Two sides to capital gains tax

The proposal to introduce a capital gains tax has so far proved the most widely debated of the Government’s Tax Working Group’s 99 recommendations.

The group suggested that the new tax could be imposed on investment properties, shares, business assets and farms.

This could bring in $8 billion over the first five years and the group recommends that the money be used to reduce income tax for middle and low income earners.

Government is not required to accept all the recommendations and is expected to make further announcements this month. In any case, no taxation changes arising from the report will come into force until after the next election.

Hibiscus Matters put two questions to Rodney MP Mark Mitchell and Marja Lubeck, Labour list MP of Rodney


Do you consider the proposed capital gains tax would be fair for New Zealanders, and why?

Mark Mitchell

How can it be fair that a multi-million dollar home in Remuera will be protected from a CGT, but a three-bedroom home on two acres would be included? National doesn’t think it’s fair that Kiwis who own small businesses could lose a third of their gains when they sell up to retire. The CGT proposed would be one of the most onerous in the world. It will discourage investment and saving by loading more taxes onto hard working Kiwis, innovators and entrepreneurs.

Marja Lubeck

Some people have made big gains buying and selling investment properties without paying any tax over that income, so I believe it is fair and really important – especially considering growing inequality – that our tax system is fit for purpose now, as well as for future generations. Extending capital income taxation will ensure that more tax is paid by wealthier households, with most lower and middle-income earners better off.


What makes capital gain from the sale of an investment property different from any other source of income – ie, why should it be exempt from tax?

Mark Mitchell

Fundamentally, assets are already taxed. Assets are only worth the value of their projected future income stream. In the case of rental properties, they are worth the future income they can create from rents. Therefore the income derived from a rental property is already taxed when it is earned. If you increase the level of tax on the income earned from a rental property then the value of that property would fall (ie, the capital gain). So adding a capital gains tax on top of the tax paid on income would effectively be double taxation.

Marja Lubeck

Almost every other OECD country taxes income from capital gains and I do not believe that the capital gain from the sale of an investment property is different from any other source of income. It doesn’t seem fair that a person who earned $50,000 in wages pays $8020 in tax on that income, while someone who makes a $50,000 capital gain from the sale of a rental property, pays no tax on that gain.

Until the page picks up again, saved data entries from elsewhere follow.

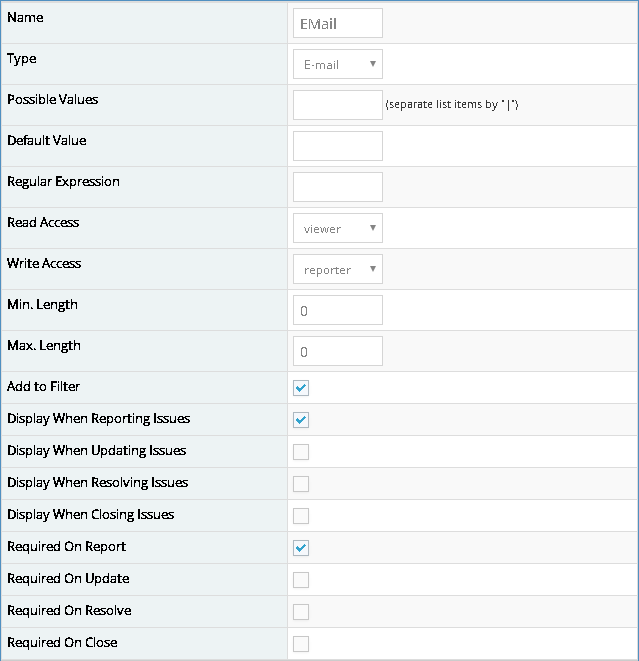Toggle off Required On Report checkbox

[301, 548]
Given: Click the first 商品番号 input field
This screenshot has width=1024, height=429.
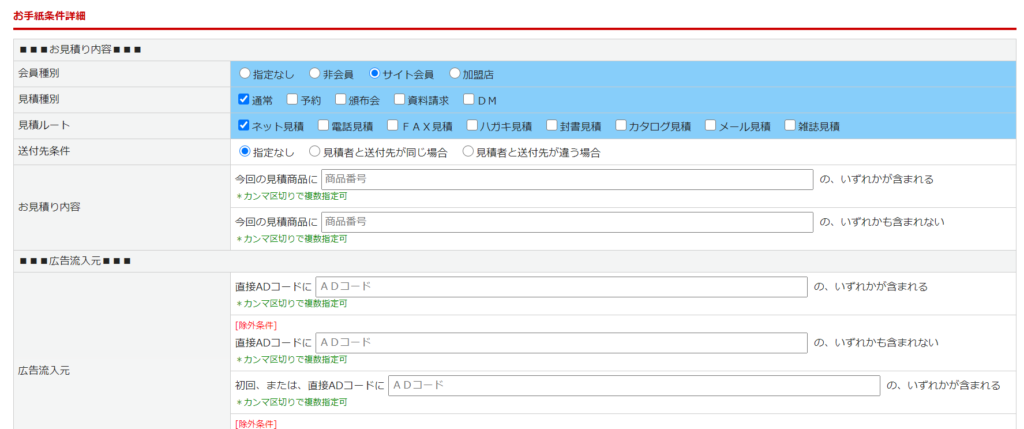Looking at the screenshot, I should [567, 179].
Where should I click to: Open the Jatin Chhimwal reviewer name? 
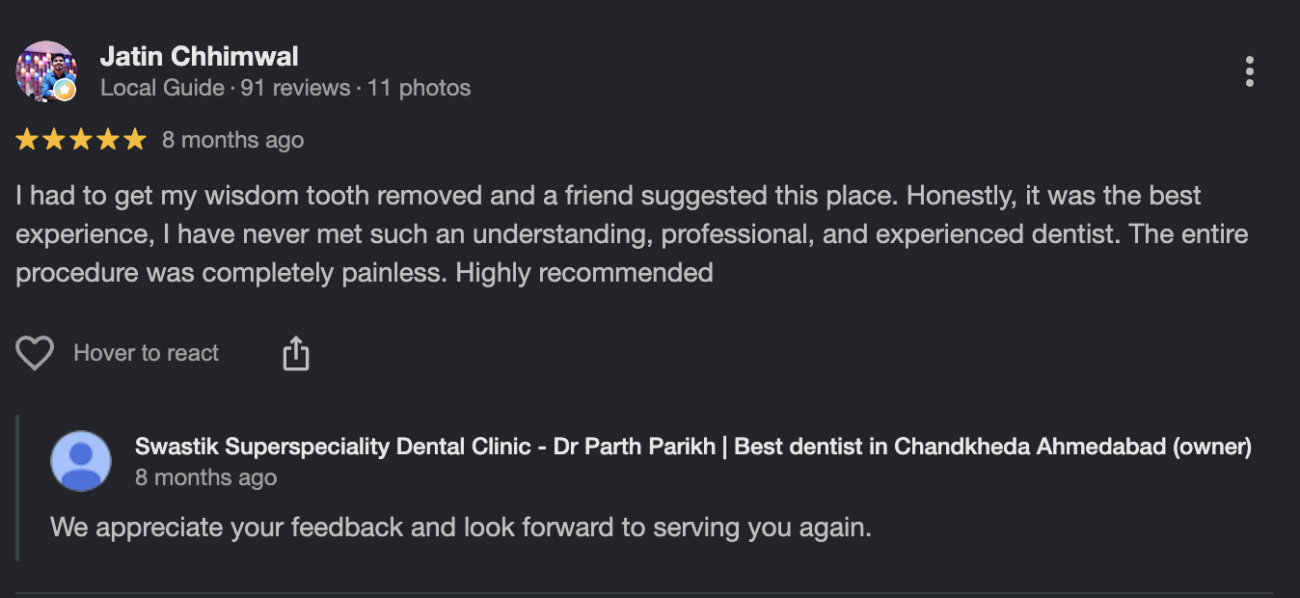199,56
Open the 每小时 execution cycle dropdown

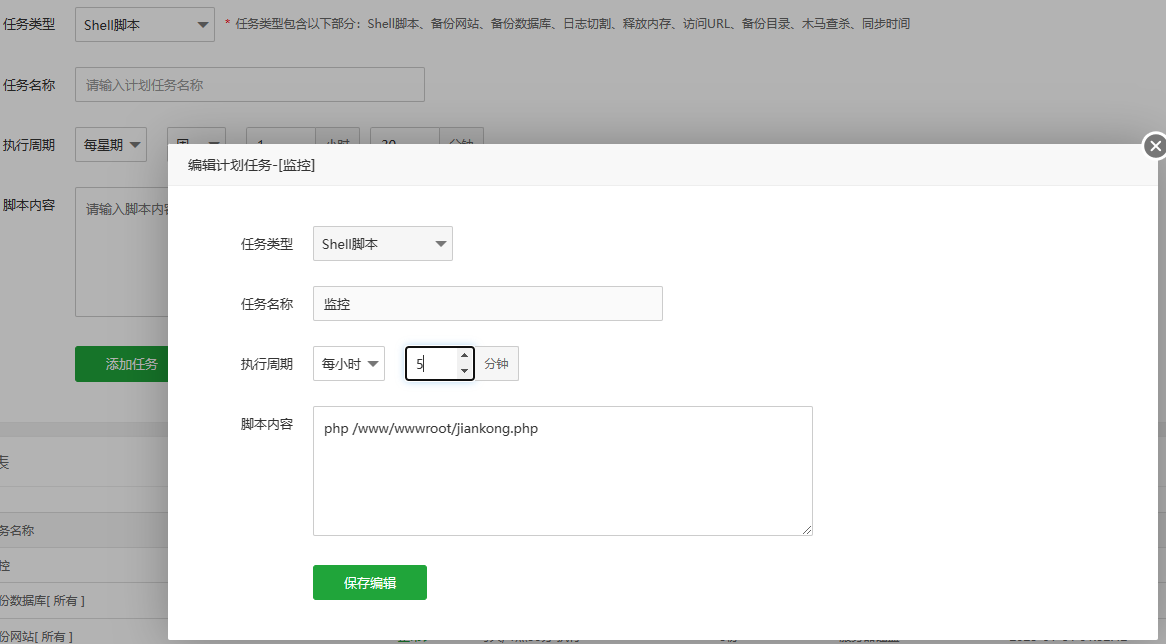tap(348, 364)
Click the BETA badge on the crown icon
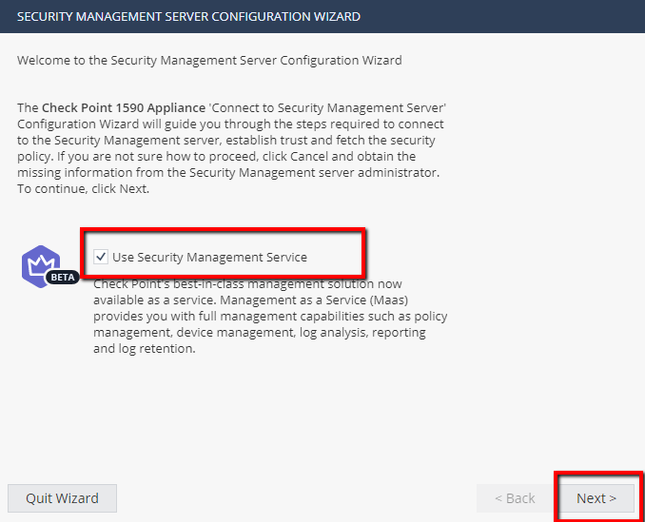The image size is (645, 522). [x=62, y=277]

  • Speculative investment in rental properties is taxed already. A bright-line test was brought in by the National Government in 2015, which means that any residential property – excluding the family home, businesses, farms or inherited assets – is subject to tax if sold within two years. The current Government increased that period to five years.
  • Other Tax Working Group recommendations include removing tax on employer KiwiSaver contributions for lower income KiwiSavers, a tax-free threshold and allowing businesses to claim depreciation expenses on buildings.
  • The report also focuses on the environment and recommends that increasing the rate and scope of the Waste Disposal Levy, strengthening the Emissions Trading Scheme and congestion charging should be immediate priorities.